8 min readOct 16, 2022

Container Images have become the de facto mechanism for packaging dependencies and code. A few years ago, when the task of building these Images was under the purview of operations specialists, there existed the luxury of optimization — with beautiful multi-stage builds, clean-up after every step, etc. But today, any developer working on a modern stack gets to build their own images and pass them along to a container orchestrator like Kubernetes or Docker Swarm to deploy their application.

This decoupling between operations and application development has been a boon. A tiny team of Ops engineers — whatever you call them: Ops, DevOps, Platform, Infra — can serve a wide range of products at virtually any scale. At no point does an operations specialist need to get involved in this process of Image building once a simple build pipeline has been set up.
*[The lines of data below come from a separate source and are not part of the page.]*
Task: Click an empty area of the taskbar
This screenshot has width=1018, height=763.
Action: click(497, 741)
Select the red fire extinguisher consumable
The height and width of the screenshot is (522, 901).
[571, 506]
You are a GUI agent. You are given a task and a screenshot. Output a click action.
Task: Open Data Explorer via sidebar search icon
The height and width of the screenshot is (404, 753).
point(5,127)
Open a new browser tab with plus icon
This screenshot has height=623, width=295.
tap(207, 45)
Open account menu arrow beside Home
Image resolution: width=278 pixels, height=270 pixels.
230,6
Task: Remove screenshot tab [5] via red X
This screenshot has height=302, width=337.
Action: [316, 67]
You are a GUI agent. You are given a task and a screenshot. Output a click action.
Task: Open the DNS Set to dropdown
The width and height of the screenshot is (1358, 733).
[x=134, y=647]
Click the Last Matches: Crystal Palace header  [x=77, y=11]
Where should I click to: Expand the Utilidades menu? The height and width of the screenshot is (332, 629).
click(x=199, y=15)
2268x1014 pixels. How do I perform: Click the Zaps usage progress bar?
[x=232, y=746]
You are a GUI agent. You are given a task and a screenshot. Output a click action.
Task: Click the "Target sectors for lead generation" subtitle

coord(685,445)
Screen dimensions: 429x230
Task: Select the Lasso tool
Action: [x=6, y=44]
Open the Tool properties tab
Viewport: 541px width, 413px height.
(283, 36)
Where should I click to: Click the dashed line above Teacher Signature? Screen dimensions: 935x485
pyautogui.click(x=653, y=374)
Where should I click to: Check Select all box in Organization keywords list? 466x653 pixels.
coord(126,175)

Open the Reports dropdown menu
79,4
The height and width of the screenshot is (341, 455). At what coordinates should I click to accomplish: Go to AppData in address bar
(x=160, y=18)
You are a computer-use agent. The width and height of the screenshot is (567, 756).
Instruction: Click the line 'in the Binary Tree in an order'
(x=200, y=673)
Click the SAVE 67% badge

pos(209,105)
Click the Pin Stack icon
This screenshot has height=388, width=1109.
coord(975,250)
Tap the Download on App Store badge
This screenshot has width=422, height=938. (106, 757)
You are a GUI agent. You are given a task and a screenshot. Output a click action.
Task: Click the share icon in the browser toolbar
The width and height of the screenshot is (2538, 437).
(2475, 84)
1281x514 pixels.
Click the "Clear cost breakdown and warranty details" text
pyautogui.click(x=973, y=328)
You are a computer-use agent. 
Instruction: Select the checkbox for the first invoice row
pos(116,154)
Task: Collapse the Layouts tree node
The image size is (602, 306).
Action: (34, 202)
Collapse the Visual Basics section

On the flip side, this decoupling now means that the Images built by app developers are barely optimized, contain a lot of unused packages and dead weight, and little thought is given to breaking an application into multiple pieces. Which is… completely fair. What we lose with the efficiency of these Images, we gain exponentially with the increase in developer velocity. There’s nothing worse than having Ops be a bottleneck to development. So, I’ll gladly take a few extra Gigabytes any day.

But, that said, here’s one of the biggest problems I face as a platform engineer: Large Startup Times. It’s pretty much the villain in my book, the silent killer of efficiency, and has implications up and down the stack.

In the case of Kubernetes with AWS EKS, here’s what happens when a new pod is launched but no node currently exists to serve it.

A new EC2 instance is launched.
The instance joins the cluster and becomes a K8s ‘node’.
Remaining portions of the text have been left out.